What you need to do: All the entries that follow are to be returned exactly.

Provided records:
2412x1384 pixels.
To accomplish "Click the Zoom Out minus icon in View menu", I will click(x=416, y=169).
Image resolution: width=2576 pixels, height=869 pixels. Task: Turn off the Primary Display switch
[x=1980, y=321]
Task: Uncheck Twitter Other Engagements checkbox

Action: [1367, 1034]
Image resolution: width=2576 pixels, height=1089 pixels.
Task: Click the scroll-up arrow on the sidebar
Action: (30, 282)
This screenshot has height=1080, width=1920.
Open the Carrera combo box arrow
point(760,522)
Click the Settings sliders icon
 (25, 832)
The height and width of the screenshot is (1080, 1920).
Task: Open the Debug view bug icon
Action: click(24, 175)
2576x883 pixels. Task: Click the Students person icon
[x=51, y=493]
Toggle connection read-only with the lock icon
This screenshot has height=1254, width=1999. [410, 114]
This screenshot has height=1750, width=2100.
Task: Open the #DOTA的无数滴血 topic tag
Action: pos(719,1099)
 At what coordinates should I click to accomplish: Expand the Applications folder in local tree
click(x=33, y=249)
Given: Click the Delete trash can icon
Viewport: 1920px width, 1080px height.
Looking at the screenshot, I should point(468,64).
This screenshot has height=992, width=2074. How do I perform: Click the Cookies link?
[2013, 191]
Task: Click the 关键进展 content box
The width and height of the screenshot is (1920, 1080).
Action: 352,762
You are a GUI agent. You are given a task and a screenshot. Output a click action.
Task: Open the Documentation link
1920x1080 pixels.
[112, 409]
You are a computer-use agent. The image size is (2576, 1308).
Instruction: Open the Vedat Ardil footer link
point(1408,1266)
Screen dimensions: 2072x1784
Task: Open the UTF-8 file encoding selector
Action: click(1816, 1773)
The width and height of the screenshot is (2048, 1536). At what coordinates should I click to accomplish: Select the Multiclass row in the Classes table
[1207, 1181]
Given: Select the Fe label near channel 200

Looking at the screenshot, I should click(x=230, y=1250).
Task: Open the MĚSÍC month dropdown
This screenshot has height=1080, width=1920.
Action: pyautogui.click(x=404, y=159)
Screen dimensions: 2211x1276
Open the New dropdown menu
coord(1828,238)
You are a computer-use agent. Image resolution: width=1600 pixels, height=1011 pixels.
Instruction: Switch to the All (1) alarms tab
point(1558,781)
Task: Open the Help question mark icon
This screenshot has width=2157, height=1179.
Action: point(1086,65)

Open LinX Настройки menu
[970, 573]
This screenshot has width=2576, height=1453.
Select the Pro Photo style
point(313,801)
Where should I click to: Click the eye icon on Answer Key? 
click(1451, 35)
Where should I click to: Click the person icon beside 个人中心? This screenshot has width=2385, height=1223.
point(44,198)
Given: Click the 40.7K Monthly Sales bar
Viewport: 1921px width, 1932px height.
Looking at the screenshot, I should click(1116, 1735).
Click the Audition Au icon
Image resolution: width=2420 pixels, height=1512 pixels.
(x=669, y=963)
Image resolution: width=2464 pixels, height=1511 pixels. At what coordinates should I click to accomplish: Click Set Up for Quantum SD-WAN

Reply to the exercise:
2412x1384 pixels.
To accomplish "Click the Zoom Out minus icon in View menu", I will click(x=416, y=169).
Image resolution: width=2576 pixels, height=869 pixels. Task: Turn off the Primary Display switch
[x=1980, y=321]
Task: Uncheck Twitter Other Engagements checkbox

Action: [1367, 1034]
Image resolution: width=2576 pixels, height=1089 pixels.
Task: Click the scroll-up arrow on the sidebar
Action: (30, 282)
This screenshot has height=1080, width=1920.
Open the Carrera combo box arrow
point(760,522)
Click the Settings sliders icon
 (25, 832)
The height and width of the screenshot is (1080, 1920).
Task: Open the Debug view bug icon
Action: click(24, 175)
2576x883 pixels. Task: Click the Students person icon
[x=51, y=493]
Toggle connection read-only with the lock icon
This screenshot has height=1254, width=1999. [410, 114]
This screenshot has height=1750, width=2100.
Task: Open the #DOTA的无数滴血 topic tag
Action: pos(719,1099)
 At what coordinates should I click to accomplish: Expand the Applications folder in local tree
click(x=33, y=249)
Given: Click the Delete trash can icon
Viewport: 1920px width, 1080px height.
Looking at the screenshot, I should point(468,64).
This screenshot has height=992, width=2074. How do I perform: Click the Cookies link?
[2013, 191]
Task: Click the 关键进展 content box
The width and height of the screenshot is (1920, 1080).
Action: 352,762
You are a GUI agent. You are given a task and a screenshot. Output a click action.
Task: Open the Documentation link
1920x1080 pixels.
[112, 409]
You are a computer-use agent. The image size is (2576, 1308).
Instruction: Open the Vedat Ardil footer link
point(1408,1266)
Screen dimensions: 2072x1784
Task: Open the UTF-8 file encoding selector
Action: click(1816, 1773)
The width and height of the screenshot is (2048, 1536). At what coordinates should I click to accomplish: Select the Multiclass row in the Classes table
[1207, 1181]
Given: Select the Fe label near channel 200

Looking at the screenshot, I should click(x=230, y=1250).
Task: Open the MĚSÍC month dropdown
This screenshot has height=1080, width=1920.
Action: pyautogui.click(x=404, y=159)
Screen dimensions: 2211x1276
Open the New dropdown menu
coord(1828,238)
You are a computer-use agent. Image resolution: width=1600 pixels, height=1011 pixels.
Instruction: Switch to the All (1) alarms tab
point(1558,781)
Task: Open the Help question mark icon
This screenshot has width=2157, height=1179.
Action: point(1086,65)

Open LinX Настройки menu
[970, 573]
This screenshot has width=2576, height=1453.
Select the Pro Photo style
point(313,801)
Where should I click to: Click the eye icon on Answer Key? 
click(1451, 35)
Where should I click to: Click the person icon beside 个人中心? This screenshot has width=2385, height=1223.
point(44,198)
Given: Click the 40.7K Monthly Sales bar
Viewport: 1921px width, 1932px height.
Looking at the screenshot, I should click(1116, 1735).
Click the Audition Au icon
Image resolution: width=2420 pixels, height=1512 pixels.
(x=669, y=963)
Image resolution: width=2464 pixels, height=1511 pixels. At what coordinates should I click to accomplish: Click Set Up for Quantum SD-WAN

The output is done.